Caribbean Community (Caricom) Secretary General Edwin Carrington anticipates the 15 member regional trading block that includes Trinidad and Tobago will make a ’dent’ on the climate change issue that is dominating the 2009 Commonwealth Heads of Government Meeting (CHOGM) in Port of Spain.
In an interview with the Sunday Express yesterday at the Trinidad and Tobago International Financial Centre (TTIFC) in Port of Spain, Carrington said that St Lucia Prime Minister Stephenson King, who is the lead Caricom Head of Government on climate change matters, was to have been a full participant in the talks on the issue during the CHOGM.
King arrived in Trinidad and Tobago for the CHOGM yesterday afternoon.
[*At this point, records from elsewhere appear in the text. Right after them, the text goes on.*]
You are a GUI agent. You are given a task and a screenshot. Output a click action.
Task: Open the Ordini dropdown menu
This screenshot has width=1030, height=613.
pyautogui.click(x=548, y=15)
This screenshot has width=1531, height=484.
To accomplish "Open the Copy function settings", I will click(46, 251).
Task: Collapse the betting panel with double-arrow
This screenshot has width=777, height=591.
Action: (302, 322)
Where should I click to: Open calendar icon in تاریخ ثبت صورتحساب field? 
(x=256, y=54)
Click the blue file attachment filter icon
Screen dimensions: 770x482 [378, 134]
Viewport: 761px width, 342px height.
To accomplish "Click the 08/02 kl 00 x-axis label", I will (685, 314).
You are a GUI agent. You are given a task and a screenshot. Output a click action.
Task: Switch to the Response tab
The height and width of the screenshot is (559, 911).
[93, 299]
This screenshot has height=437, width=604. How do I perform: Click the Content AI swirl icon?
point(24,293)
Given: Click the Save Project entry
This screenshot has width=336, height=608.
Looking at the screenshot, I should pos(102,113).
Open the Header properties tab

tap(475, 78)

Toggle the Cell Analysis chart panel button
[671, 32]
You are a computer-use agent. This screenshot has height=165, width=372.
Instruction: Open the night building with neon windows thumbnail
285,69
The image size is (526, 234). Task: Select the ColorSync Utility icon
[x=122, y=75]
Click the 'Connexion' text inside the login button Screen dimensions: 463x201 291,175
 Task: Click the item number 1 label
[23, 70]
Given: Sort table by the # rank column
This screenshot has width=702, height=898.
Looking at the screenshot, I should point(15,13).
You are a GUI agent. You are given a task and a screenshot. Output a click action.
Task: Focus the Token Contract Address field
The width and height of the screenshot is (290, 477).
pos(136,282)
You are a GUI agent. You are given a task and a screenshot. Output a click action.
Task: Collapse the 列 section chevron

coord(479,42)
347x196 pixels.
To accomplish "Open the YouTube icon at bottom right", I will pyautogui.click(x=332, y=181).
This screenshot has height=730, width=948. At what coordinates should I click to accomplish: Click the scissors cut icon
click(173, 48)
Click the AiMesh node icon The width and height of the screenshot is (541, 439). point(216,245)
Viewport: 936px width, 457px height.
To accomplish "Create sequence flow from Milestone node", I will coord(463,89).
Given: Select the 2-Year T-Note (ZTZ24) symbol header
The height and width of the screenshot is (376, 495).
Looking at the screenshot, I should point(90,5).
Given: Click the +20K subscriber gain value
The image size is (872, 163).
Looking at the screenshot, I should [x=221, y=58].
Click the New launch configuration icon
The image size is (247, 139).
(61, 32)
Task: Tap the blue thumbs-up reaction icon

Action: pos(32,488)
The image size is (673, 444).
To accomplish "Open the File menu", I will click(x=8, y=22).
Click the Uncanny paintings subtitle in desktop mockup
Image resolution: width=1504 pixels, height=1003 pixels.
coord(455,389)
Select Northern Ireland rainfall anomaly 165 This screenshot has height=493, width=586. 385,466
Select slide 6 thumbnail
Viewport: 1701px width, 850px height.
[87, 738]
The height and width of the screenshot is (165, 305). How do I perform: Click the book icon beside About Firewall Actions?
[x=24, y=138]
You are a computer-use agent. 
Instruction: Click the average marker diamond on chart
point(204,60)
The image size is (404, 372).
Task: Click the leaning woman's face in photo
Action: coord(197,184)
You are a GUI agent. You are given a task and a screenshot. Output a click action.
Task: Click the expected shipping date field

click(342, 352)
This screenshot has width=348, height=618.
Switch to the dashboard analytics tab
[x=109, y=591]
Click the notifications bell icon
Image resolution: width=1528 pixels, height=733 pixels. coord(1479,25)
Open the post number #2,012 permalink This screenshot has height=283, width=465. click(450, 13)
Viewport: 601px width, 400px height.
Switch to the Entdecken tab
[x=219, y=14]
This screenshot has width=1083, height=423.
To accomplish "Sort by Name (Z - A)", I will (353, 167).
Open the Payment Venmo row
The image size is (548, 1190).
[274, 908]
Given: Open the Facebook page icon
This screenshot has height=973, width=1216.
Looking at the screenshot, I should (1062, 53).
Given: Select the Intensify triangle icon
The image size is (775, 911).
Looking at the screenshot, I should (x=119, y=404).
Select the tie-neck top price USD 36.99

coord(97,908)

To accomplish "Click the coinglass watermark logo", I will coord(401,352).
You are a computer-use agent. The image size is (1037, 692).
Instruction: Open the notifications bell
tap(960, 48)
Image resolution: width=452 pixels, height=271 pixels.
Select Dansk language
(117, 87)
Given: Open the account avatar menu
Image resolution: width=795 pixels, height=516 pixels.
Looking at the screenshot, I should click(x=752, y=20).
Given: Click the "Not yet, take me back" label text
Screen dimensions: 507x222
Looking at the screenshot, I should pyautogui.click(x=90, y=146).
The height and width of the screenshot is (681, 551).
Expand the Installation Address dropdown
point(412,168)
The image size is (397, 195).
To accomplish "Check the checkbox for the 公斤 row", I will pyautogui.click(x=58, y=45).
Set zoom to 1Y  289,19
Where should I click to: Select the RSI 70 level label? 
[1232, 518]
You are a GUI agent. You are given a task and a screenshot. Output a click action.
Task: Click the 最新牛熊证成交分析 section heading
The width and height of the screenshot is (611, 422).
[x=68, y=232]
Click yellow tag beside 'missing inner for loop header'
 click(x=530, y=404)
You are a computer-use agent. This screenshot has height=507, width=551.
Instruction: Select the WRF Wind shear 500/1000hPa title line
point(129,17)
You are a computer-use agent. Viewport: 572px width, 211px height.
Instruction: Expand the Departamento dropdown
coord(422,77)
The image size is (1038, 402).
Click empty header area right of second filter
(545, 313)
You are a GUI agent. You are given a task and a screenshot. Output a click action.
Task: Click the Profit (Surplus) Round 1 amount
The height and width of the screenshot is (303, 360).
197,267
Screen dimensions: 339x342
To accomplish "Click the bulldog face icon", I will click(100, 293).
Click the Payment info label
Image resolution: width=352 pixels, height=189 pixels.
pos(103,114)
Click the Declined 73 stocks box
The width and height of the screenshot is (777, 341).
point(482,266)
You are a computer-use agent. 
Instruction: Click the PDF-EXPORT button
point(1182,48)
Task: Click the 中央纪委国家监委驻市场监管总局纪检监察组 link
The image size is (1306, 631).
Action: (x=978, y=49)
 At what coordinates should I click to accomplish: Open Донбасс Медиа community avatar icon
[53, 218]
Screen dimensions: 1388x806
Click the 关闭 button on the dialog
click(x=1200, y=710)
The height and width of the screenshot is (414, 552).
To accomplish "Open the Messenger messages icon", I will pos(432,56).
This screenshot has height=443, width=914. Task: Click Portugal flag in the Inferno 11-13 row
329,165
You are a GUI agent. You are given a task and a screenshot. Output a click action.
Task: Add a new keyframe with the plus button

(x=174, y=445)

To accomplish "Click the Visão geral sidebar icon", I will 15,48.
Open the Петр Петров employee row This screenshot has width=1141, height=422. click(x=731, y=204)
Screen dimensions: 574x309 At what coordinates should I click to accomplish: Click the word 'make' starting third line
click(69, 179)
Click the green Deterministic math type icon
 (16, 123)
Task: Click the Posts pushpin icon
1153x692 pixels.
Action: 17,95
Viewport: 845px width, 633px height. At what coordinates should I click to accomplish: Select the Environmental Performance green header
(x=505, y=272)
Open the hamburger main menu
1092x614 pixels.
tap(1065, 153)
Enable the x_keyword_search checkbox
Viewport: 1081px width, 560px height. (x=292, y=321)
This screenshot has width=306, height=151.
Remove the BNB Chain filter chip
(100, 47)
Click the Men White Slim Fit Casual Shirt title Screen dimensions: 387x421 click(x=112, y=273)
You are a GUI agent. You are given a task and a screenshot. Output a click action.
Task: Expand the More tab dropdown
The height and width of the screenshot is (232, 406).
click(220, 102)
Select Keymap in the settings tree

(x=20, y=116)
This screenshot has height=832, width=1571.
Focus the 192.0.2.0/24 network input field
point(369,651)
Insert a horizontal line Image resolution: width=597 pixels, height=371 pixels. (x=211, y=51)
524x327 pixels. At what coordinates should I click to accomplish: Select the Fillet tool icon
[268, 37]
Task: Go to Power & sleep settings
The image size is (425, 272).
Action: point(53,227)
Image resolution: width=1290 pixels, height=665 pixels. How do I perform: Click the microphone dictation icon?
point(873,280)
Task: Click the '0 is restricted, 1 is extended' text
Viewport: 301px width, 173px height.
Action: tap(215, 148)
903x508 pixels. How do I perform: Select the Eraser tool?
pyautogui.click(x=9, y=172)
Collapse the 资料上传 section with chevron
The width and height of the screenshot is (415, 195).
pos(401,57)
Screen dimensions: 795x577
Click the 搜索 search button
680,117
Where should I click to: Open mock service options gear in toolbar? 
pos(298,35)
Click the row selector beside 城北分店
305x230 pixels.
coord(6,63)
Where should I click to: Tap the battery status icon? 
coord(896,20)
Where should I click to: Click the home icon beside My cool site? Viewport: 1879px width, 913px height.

Carrington also noted Guyana President Bharat Jagdeo has also made strong statements on the issue, ’especially in the aspect with respect to forests’.
Carrington made reference to the Caricom Heads Liliendaal declaration on climate change in Georgetown, Guyana, in July and what he described as their very active participation in the Alliance of Small Island States (AOSIS) meeting on the issue on September 21 in New York, USA, to stress how much the regional body has done to push the cause of saving the environment.
’I think we have put a lot into it and I see no reason why we should not be able, with what we are going to do here (during CHOGM), to make our dent or our imprint in some part of this climate change matter,’ Carrington said.
The matter was at the top of the agenda of a Caricom caucus meeting that took place at the Hyatt Regency Hotel on Thursday evening but Carrington noted there was one slight hiccup in the talks.
’We had a little problem because some Heads were not here It was really to brief them, make sure they were up to speed and, let me put it this way, we took the opportunity to ask their guidance on a few issues and to take note of a few other things that have come up since the July meeting. All in all it was valuable,’ Carrington said.
As for Prime Minister Patrick Manning’s remarks during the opening of the CHOGM at the National Academy for the Performing Arts (NAPA) yesterday that the event was a ’Caricom initiative’, Carrington expressed his pleasure at that declaration.
’I think that was wonderful and everybody applauded that. We have to thank Trinidad for that again,’ he said.